***** Source material *****

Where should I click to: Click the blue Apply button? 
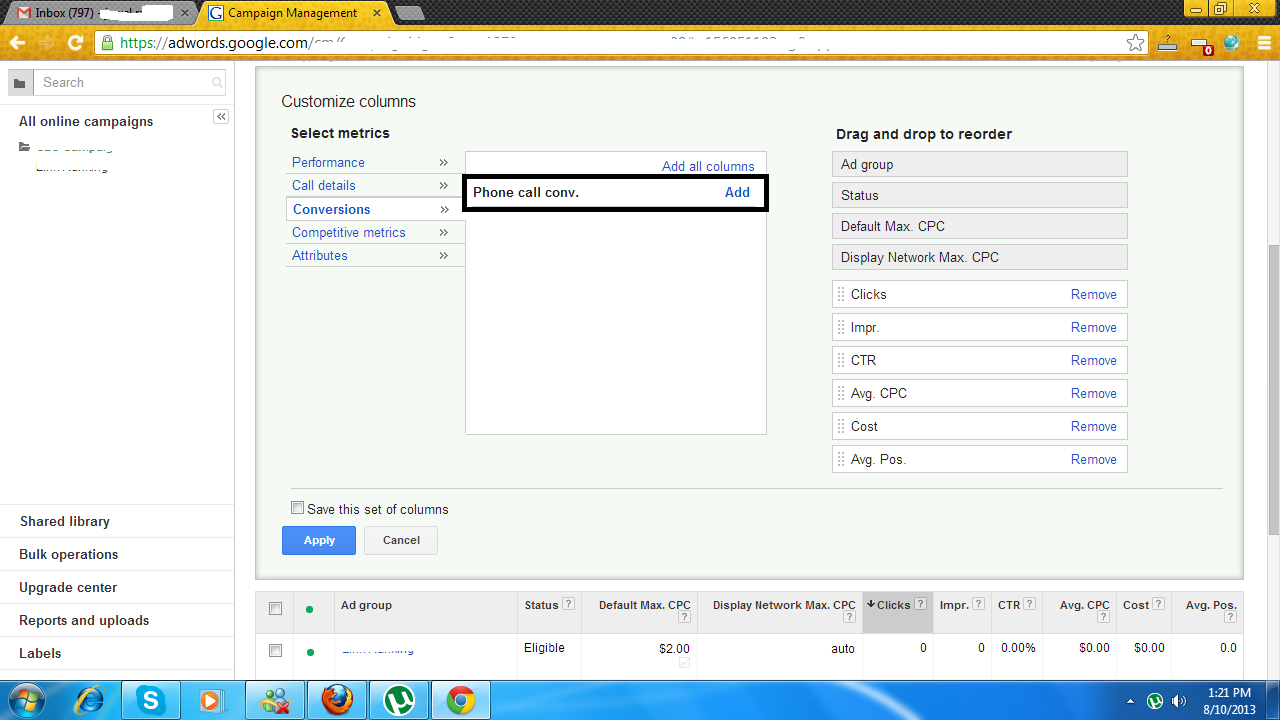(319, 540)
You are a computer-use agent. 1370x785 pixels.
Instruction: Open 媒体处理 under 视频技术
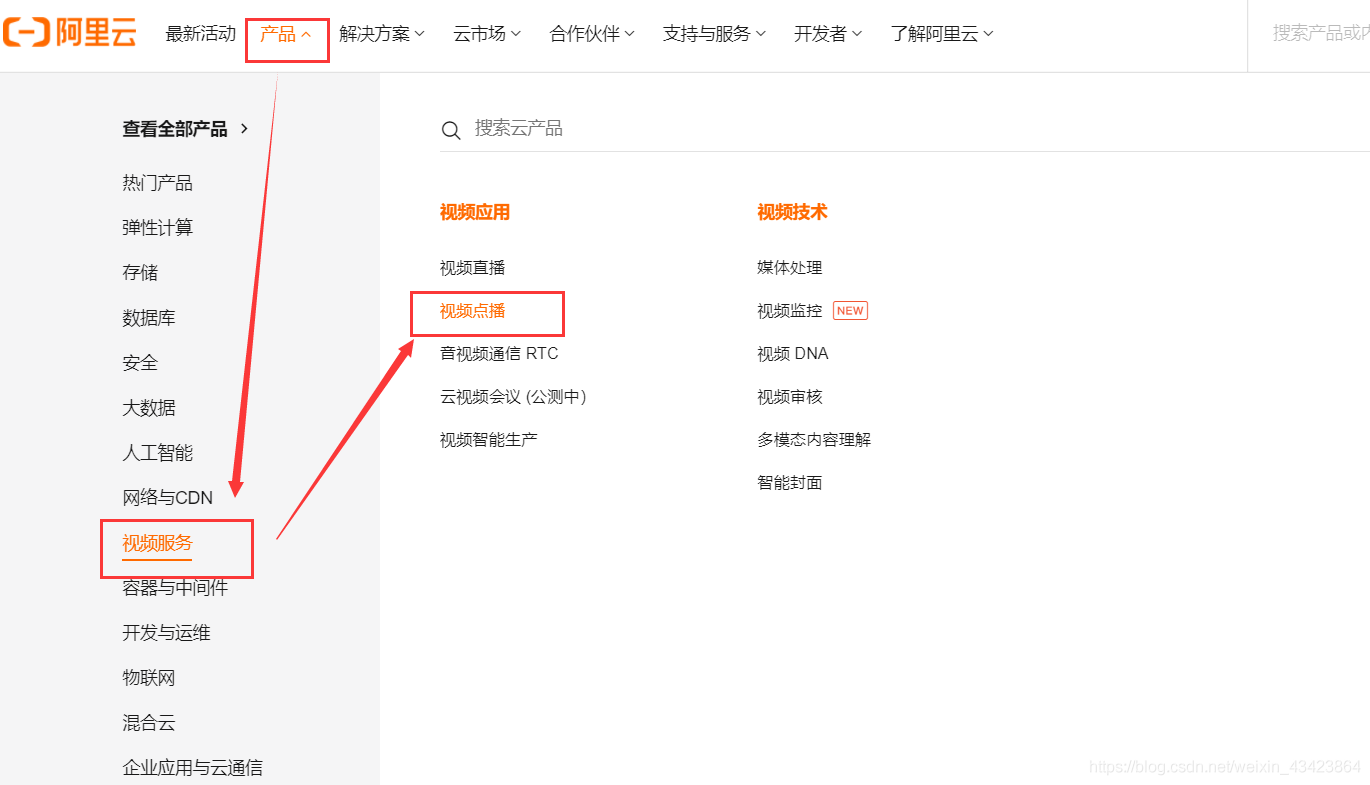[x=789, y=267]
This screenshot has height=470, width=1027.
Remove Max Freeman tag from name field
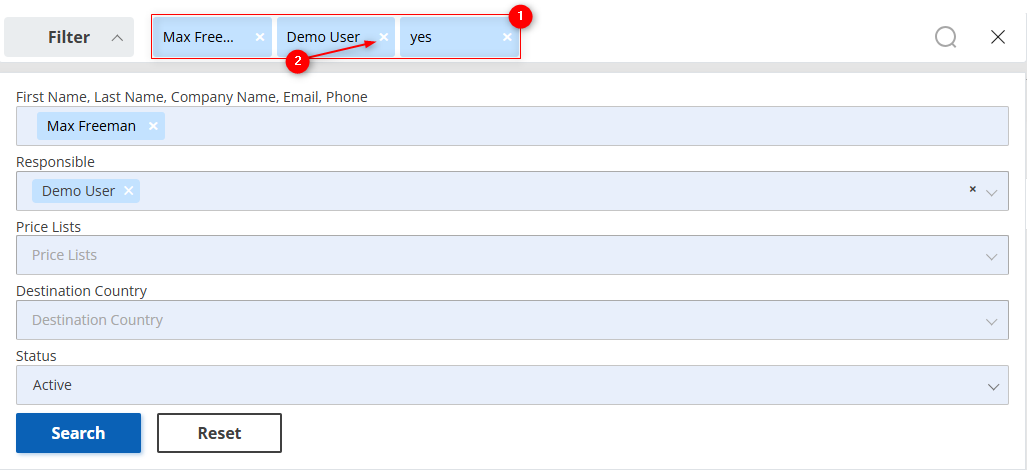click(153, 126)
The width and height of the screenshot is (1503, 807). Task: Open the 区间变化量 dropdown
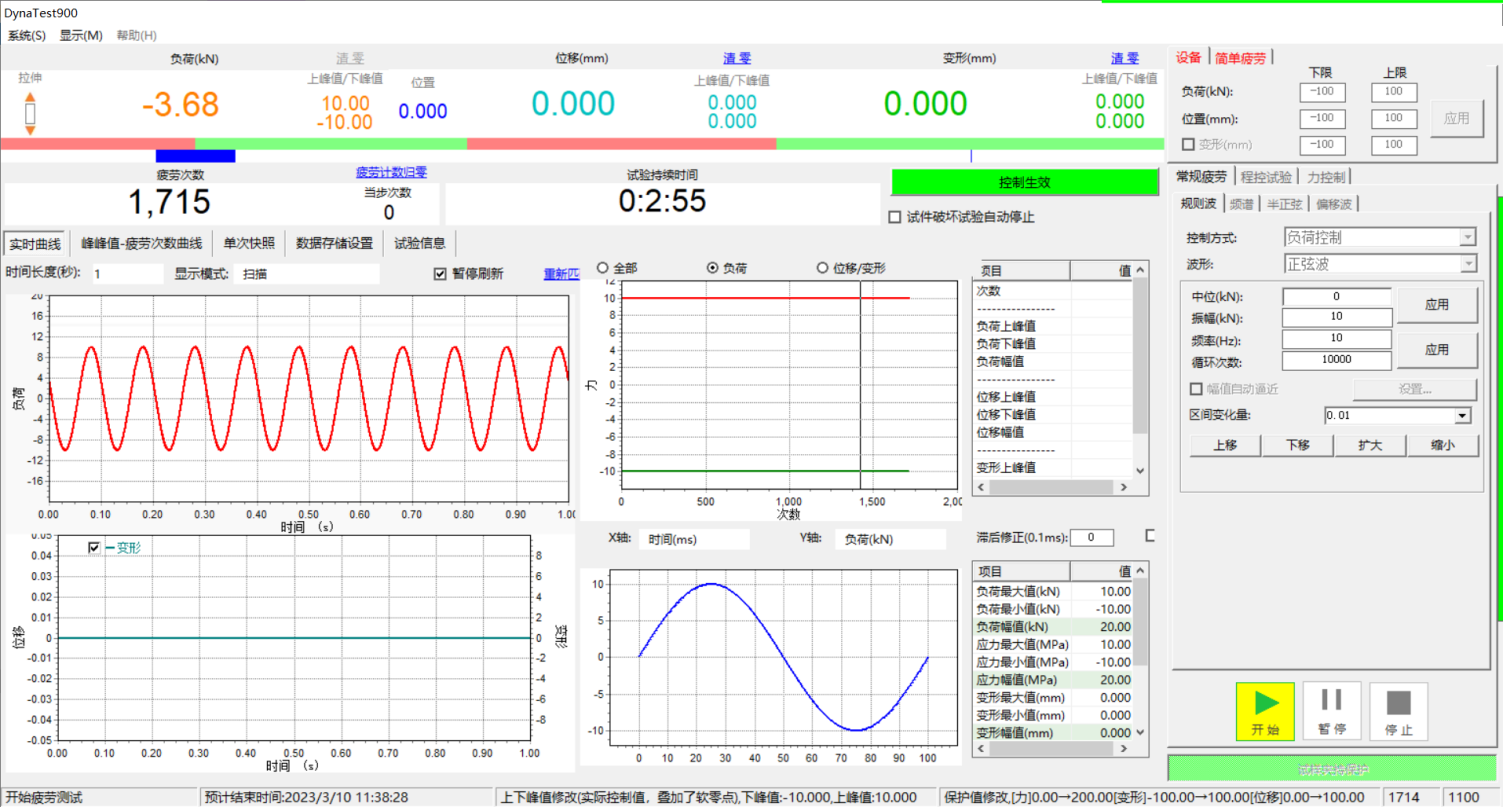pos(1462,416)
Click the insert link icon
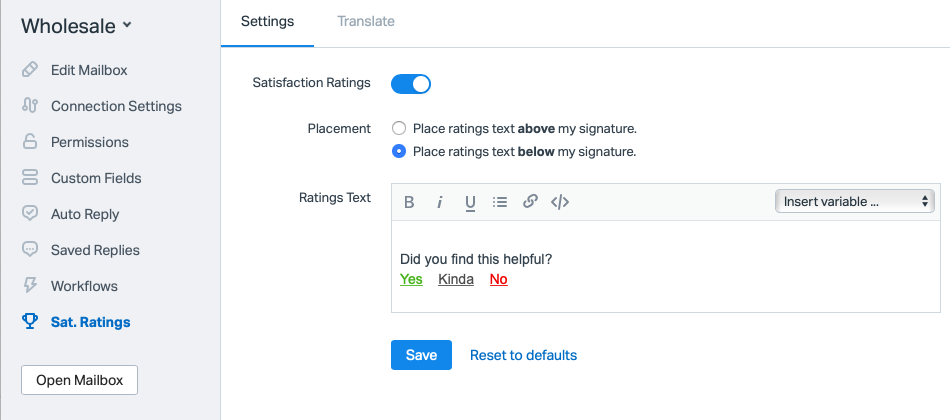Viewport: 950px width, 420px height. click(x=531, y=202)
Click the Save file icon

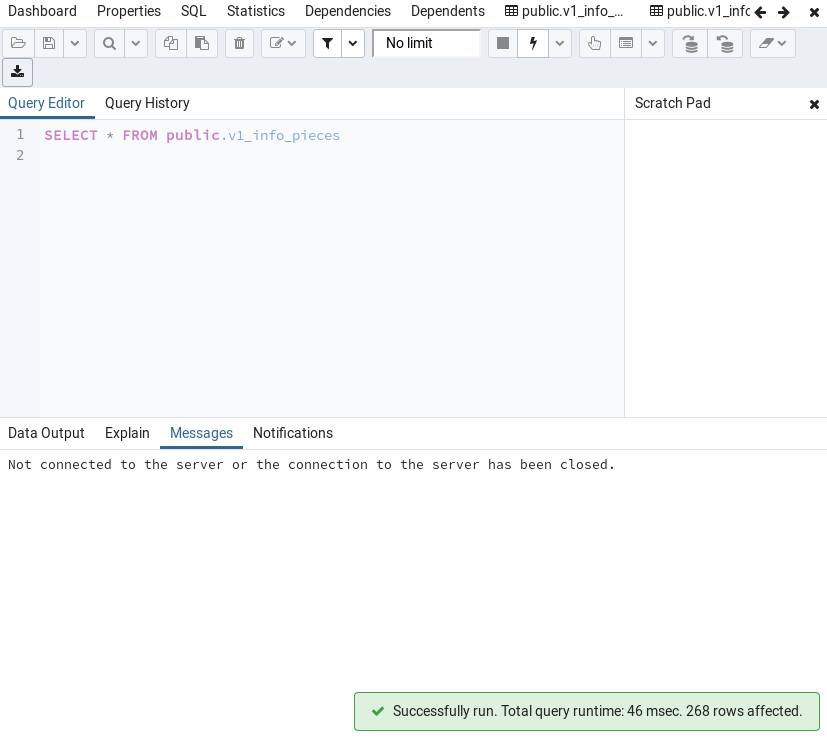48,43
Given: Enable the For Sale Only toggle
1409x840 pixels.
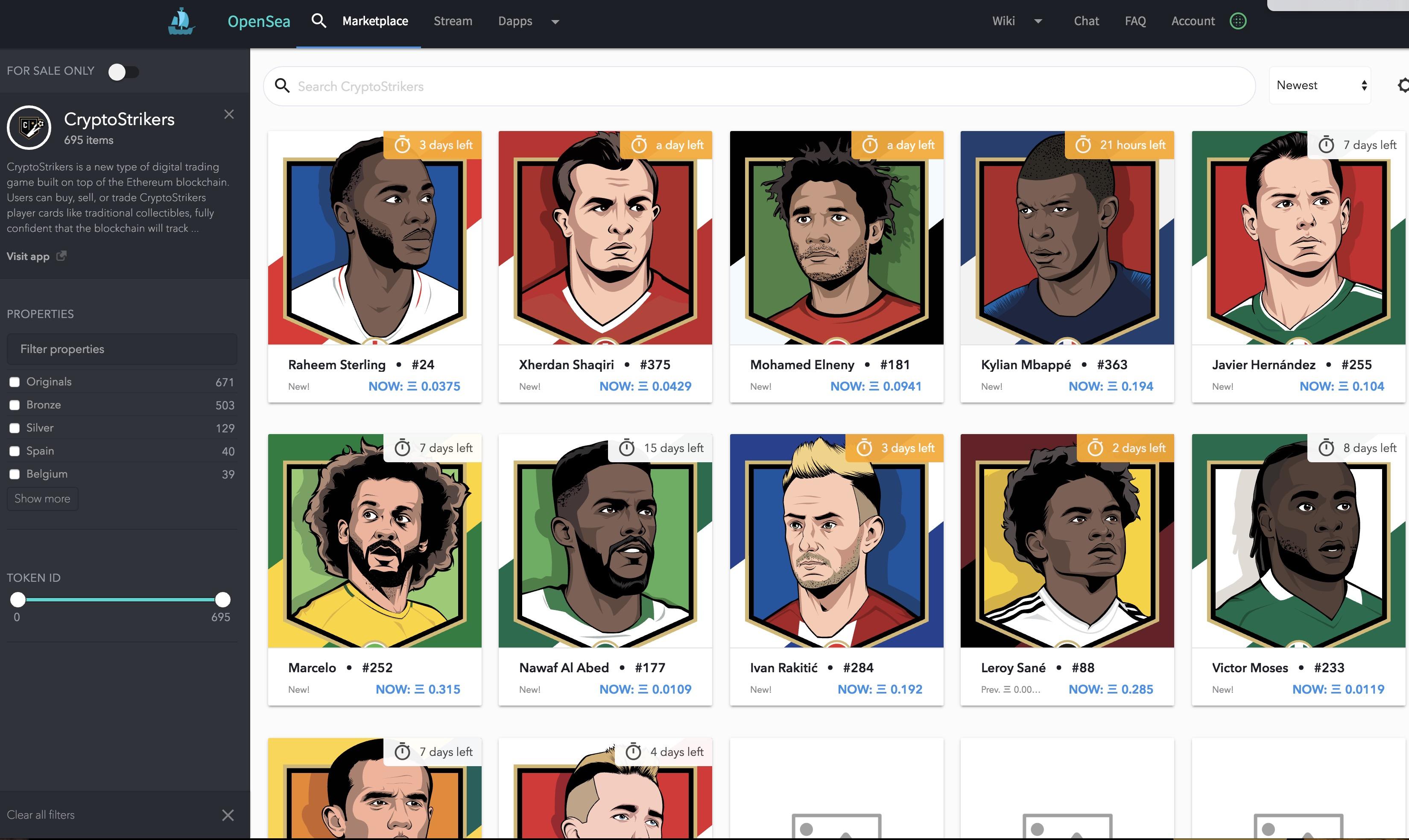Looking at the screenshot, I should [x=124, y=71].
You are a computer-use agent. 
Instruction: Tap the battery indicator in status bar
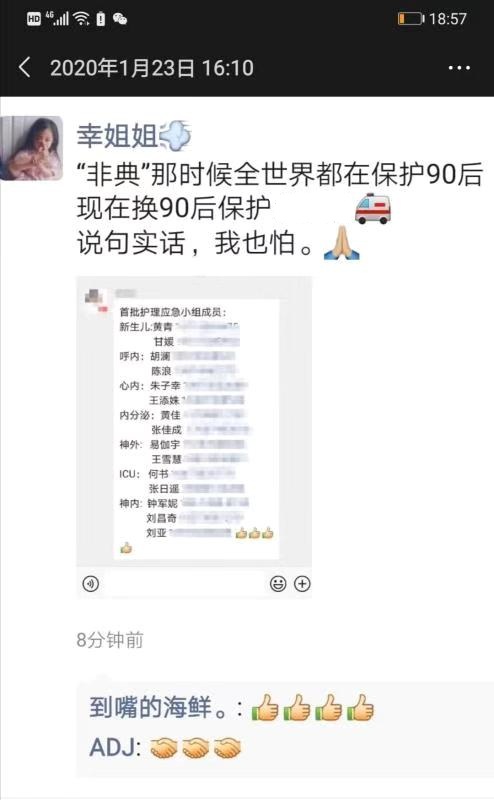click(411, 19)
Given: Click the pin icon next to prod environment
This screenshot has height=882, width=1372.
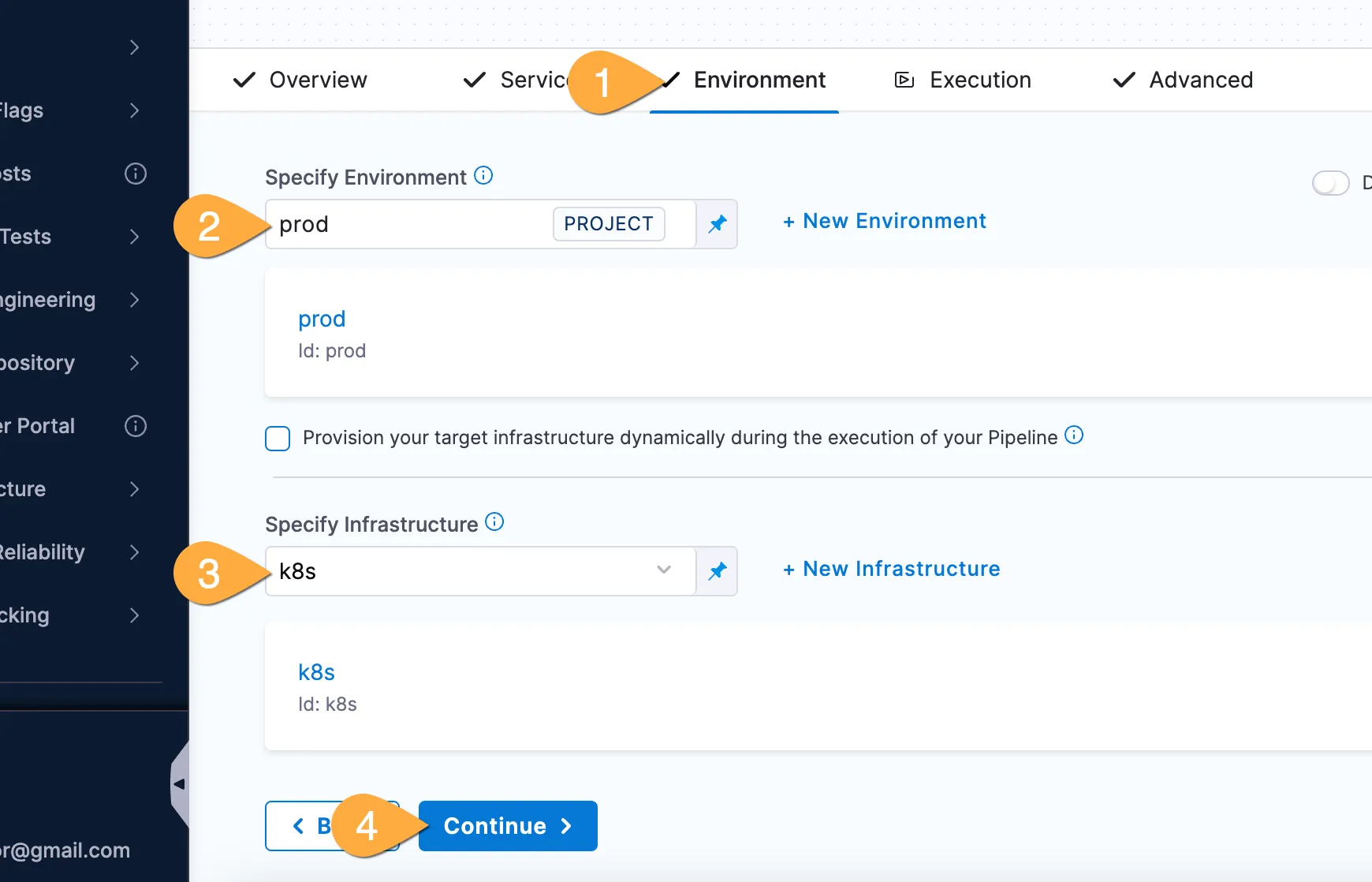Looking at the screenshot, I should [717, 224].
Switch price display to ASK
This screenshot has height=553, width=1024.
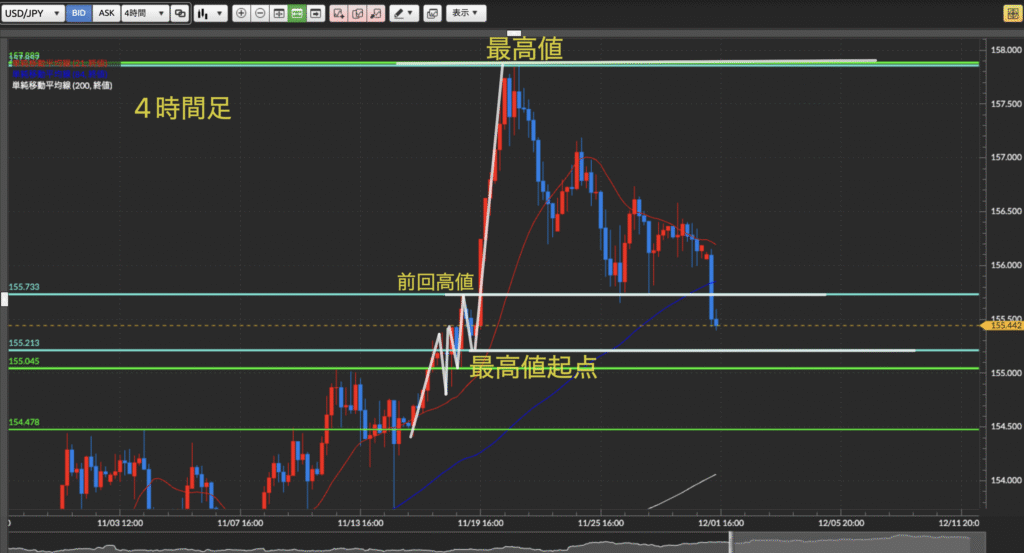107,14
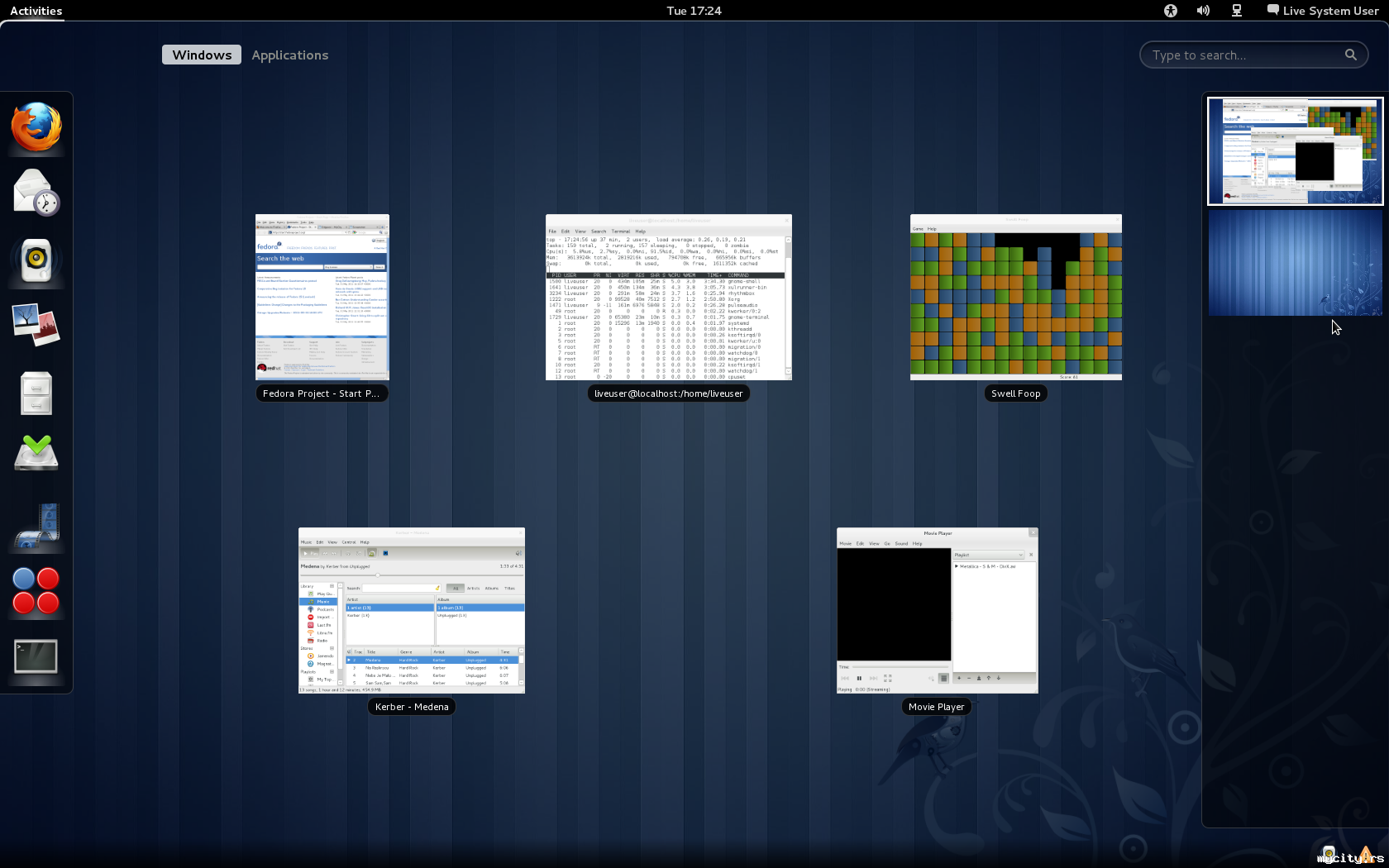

*****

- Exercise aim
Each entry, word for word, belongs in your answer; each picture does not.

- Reply to the task
Where should I click to: Click the blue Apply button? 
(319, 540)
You are a computer-use agent. 1370x785 pixels.
Instruction: Open 媒体处理 under 视频技术
[x=789, y=267]
This screenshot has height=470, width=1027.
Remove Max Freeman tag from name field
click(153, 126)
The width and height of the screenshot is (1503, 807). Task: Open the 区间变化量 dropdown
pos(1462,416)
Click the insert link icon
Viewport: 950px width, 420px height. click(x=531, y=202)
Click the Save file icon

48,43
Given: Enable the For Sale Only toggle
1409x840 pixels.
Looking at the screenshot, I should [x=124, y=71].
You are a computer-use agent. 
Instruction: Tap the battery indicator in status bar
click(411, 19)
Given: Click the pin icon next to prod environment
This screenshot has height=882, width=1372.
Looking at the screenshot, I should [717, 224].
Switch price display to ASK
This screenshot has height=553, width=1024.
107,14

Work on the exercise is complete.